_IL TUO OBIETTIVO_
Trascrivi come elenco JSON di stringhe le righe dei dati, una stringa per riga e senza le righe vuote. Comincia dalla riga che contiene "You are a computer-use agent. The width" e prosegui fino alla fine dei dati.

_MATERIALE DI PARTENZA_
────
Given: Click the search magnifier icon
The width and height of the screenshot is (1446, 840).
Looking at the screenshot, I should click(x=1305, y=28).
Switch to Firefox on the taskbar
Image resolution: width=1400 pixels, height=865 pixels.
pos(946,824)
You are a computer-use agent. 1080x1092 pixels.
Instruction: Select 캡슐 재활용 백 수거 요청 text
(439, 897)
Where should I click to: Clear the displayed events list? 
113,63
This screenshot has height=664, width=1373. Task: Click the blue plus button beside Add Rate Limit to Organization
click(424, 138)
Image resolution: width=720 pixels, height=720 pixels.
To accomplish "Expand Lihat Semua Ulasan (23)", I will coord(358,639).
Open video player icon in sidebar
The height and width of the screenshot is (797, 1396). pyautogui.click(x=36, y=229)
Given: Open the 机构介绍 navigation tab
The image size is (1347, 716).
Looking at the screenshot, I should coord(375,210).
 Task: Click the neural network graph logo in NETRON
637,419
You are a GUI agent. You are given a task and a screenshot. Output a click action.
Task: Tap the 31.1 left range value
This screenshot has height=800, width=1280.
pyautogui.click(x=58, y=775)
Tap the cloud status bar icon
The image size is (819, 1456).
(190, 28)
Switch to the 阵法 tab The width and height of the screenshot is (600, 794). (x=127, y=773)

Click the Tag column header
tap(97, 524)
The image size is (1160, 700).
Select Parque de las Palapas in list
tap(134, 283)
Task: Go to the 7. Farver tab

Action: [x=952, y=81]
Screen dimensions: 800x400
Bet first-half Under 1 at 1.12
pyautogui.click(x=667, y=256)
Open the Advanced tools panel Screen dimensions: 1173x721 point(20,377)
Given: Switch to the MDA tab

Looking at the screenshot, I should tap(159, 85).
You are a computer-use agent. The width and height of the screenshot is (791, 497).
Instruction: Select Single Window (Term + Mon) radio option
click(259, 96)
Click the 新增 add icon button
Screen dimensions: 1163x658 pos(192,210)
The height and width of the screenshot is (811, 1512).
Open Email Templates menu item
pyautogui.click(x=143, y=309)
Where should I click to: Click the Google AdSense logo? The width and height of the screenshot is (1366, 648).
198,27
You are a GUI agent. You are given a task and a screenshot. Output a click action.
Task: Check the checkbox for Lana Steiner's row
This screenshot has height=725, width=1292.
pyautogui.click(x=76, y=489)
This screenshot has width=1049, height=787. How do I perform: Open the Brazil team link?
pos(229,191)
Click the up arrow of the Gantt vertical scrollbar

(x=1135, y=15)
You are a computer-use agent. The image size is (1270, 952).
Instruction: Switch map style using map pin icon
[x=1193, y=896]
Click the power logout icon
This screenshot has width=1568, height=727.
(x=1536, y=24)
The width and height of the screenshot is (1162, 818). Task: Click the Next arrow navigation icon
────
_RISPOSTA ALL'ESERCIZIO_
[
  "You are a computer-use agent. The width and height of the screenshot is (791, 497).",
  "Instruction: Select Single Window (Term + Mon) radio option",
  "click(259, 96)",
  "Click the 新增 add icon button",
  "Screen dimensions: 1163x658 pos(192,210)",
  "The height and width of the screenshot is (811, 1512).",
  "Open Email Templates menu item",
  "pyautogui.click(x=143, y=309)",
  "Where should I click to: Click the Google AdSense logo? The width and height of the screenshot is (1366, 648).",
  "198,27",
  "You are a GUI agent. You are given a task and a screenshot. Output a click action.",
  "Task: Check the checkbox for Lana Steiner's row",
  "This screenshot has height=725, width=1292.",
  "pyautogui.click(x=76, y=489)",
  "This screenshot has width=1049, height=787. How do I perform: Open the Brazil team link?",
  "pos(229,191)",
  "Click the up arrow of the Gantt vertical scrollbar",
  "(x=1135, y=15)",
  "You are a computer-use agent. The image size is (1270, 952).",
  "Instruction: Switch map style using map pin icon",
  "[x=1193, y=896]",
  "Click the power logout icon",
  "This screenshot has width=1568, height=727.",
  "(x=1536, y=24)",
  "The width and height of the screenshot is (1162, 818). Task: Click the Next arrow navigation icon"
]